Family Based Treatment/Maudsley (FBT/Maudsley), initially from studies roughly 30 years ago at the South London Maudsley Hospital, has evolved as the front line approach to treating eating disorders in adolescence by Dr. James Lock and Dr. Daniel LeGrange of Stanford and Chicago Universities, respectively. RCT’s have evidenced very robust findings of 75% recovery rates in treatment outcomes and more importantly, maintained recovery or remission at 5 year follow ups.

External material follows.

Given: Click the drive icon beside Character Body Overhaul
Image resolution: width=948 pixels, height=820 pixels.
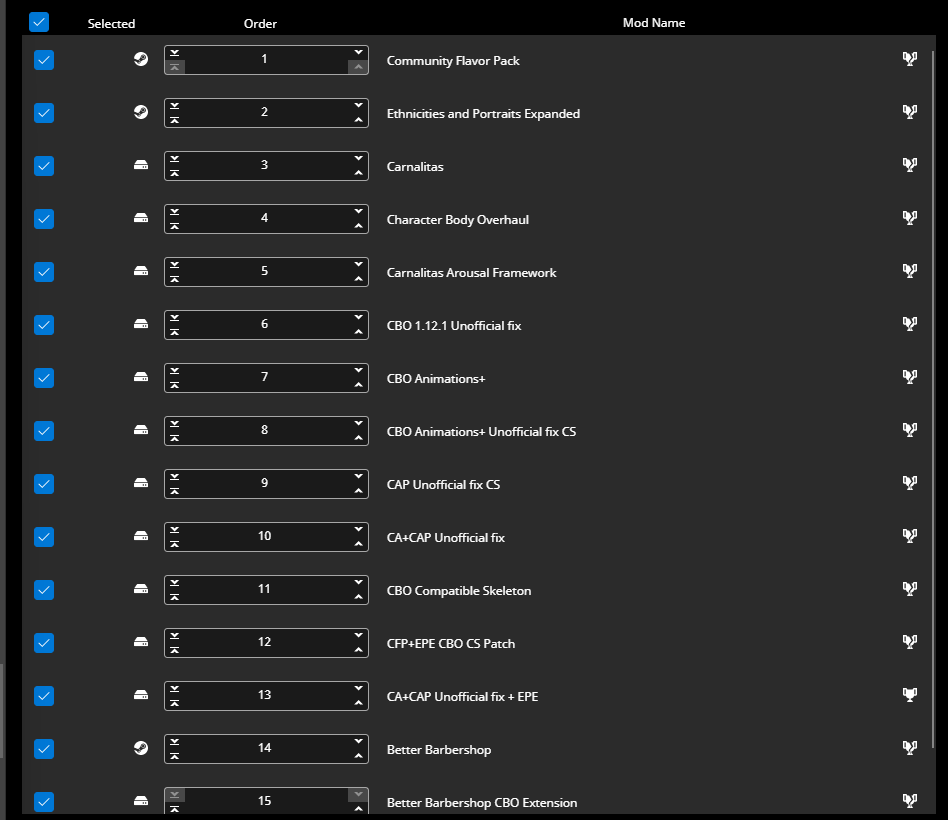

These findings are very significant and profound. FBT is successful in so much it involves the family, parents in particular, as those who know their children best and are experts in understanding how to care for their child. Articles of this nature drive loving, caring, confused, anxious parents/families in the wrong direction, which at the end of the day exposes their sick child/adolescent to no treatment or ineffective treatment at best.
It is very well documented and evidenced that psychotherapy is completely ineffective in a malnourished and starved brain of an anorexic. CBT is evidenced to work as a primary treatment approach for bulimia. Effective treatment for eating disorders requires a collaborative approach enlisting a team of experienced professionals who each, contribute greatly to achieving lasting recovery and remission from eating disorders. To continue to place blame on families and parents draws attention away from this approach, leads parents to believe something that has been utterly disproven and more importantly, leaves the sick children of these parents seconded to a life threatening illness when this does not need to be the case and worse, can spend utterly years of trying to unravel irrelevant, childhood experiences as the cause of eating disorders.
Eating Disorders are Biologically Based Brain Disorders and need to be treated as such.
Thank you Gaby and Charlotte for posting sources.
I too nursed my babies loved motherhood, encouraged individuality and independance. . We are a close knit outwardly living family. When my daughter became ill I too, searched for support and researched all I could find on the subject. my children and my family are my my most important priorities into life.
What I found in my search was that because my daughter was 10 years old at the time of her diagnosis and sunburnt treatment, I was asked to stand by and let my daughter fall. Despite her obvious distorted and delusional thoughts and self destructive behavior, I was told that she had to do this for herself. The first therapist called us entrenched because I was so concerned and seemingly over involved in trying to help my daughter. I watched as she deteriorated under that plan. Her recovery has been most effective under the team approach starting with medical and weight stabilization that includes and respected my husband and I as a vital part of the recovery team. Understanding the neurobiology of this illness helped us the most to be effective caregivers.
I completely agree. It is not either or, but a combination. I am merely pointing out some of the factors. Yes, the biological component is HUGE, but there are also environmental factors that cannot be discounted.